Front de libération de la Catalogne

Quelques Catalans vont-ils se transformer en terroristes ?

C’est peut-être ce que l’on pourrait appeler l’effet « Louis XVI » : plus vous donnez à quelqu’un, plus il est mécontent. L’Espagne a laissé une autonomie inimaginable chez nous à ses régions. La Catalogne a considéré ces mesures comme tyranniques.

L’Espagne ferait-elle bien de relire l’histoire du pays basque ?

Catalogne libre

La Catalogne a choisi l’Indépendance disent nous journaux. Pourtant seulement 48% des électeurs ont voté pour un parti indépendantiste.

L’Assemblée catalane a-t-elle la légitimité de déclarer l’indépendance ? Le Brexit s’est décidé par referendum. Dans une démocratie, c’est le referendum, conçu comme la voix du peuple, qui change la constitution. Il a été dit, d’ailleurs, à la chambre des députés anglaise qu’elle ne pouvait pas aller, dans ce cas précis, contre la décision du peuple.

Tout cela n’est que règles.

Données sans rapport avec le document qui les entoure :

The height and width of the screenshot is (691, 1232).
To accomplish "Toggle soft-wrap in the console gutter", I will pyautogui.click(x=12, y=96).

Et ce ne sont pas les règles qui font la paix. C’est la volonté commune de vivre ensemble. Et elle ne se décide pas par vote.

Carlege Pougedemone

La crise Catalane aura produit un résultat notable : prononcer « Carles Puigdemont ».

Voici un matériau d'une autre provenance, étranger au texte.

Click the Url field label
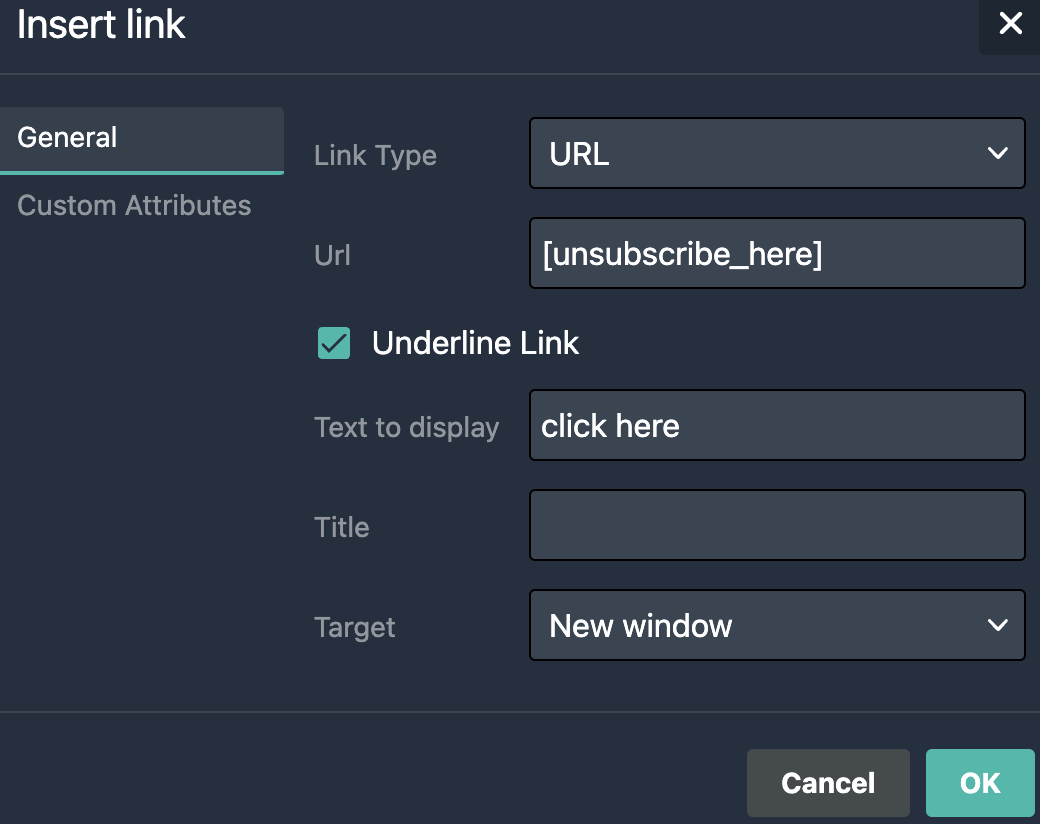 (332, 256)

Quant à l’intéressé, il lui arrive ce qui nous menace tous : le passage de la théorie à la pratique. Les Brexiteers, et l’admirable Boris Johnson, le singe de Churchill, en ont fait les frais avant lui. Le nom du danger ? Le ridicule. Comme dans l’affaire Boulanger, il tue. Et encore, Boulanger était un général. Il aurait dû être entrainé à décider. Mais nous sommes tous des produits de l’Education nationale. Nous sommes des tigres de papier.

Indépendance

Il y a eu un temps où il a semblé « démocratique » de laisser une grande autonomie aux régions. On y voyait une façon de combattre les dangers du nationalisme impérialiste. Du coup, la Catalogne s’est « re forgée » une identité. En particulier, en imposant à ses citoyens une langue qui fait barrière à l’influence du reste du pays. Ainsi on a créé ce dont on ne voulait pas : un nationalisme.

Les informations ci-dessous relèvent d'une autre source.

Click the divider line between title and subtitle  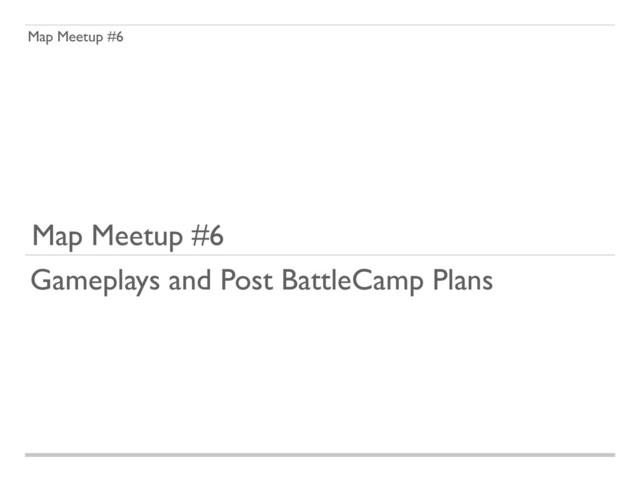320,255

Il y a eu un temps, vers 1848, où les nationalismes ont peut-être eu un sens. Une époque où les ethnies opprimaient les ethnies. Mais aujourd’hui qu’aurait à gagner le Catalan à l’indépendance ? Qu’aurait de remarquablement original une Catalogne libre ? Elle se veut membre de l’UE, mais l’UE est, au contraire, raboteuse d’originalités. Que cache cette revendication d’indépendance ? Un malaise que le gouvernement régional ne saurait pas calmer, ou, même, aurait créé par incompétence, et qu’il impute, comme les Anglais, à un épouvantail ? Ou, simplement, une réaction à une vie morne ? Un besoin de rêve ?

(« La France s’ennuie » disait Lamartine en 1848. Comme quoi même les révolutions sérieuses peuvent avoir des causes qui ne le paraissent pas.)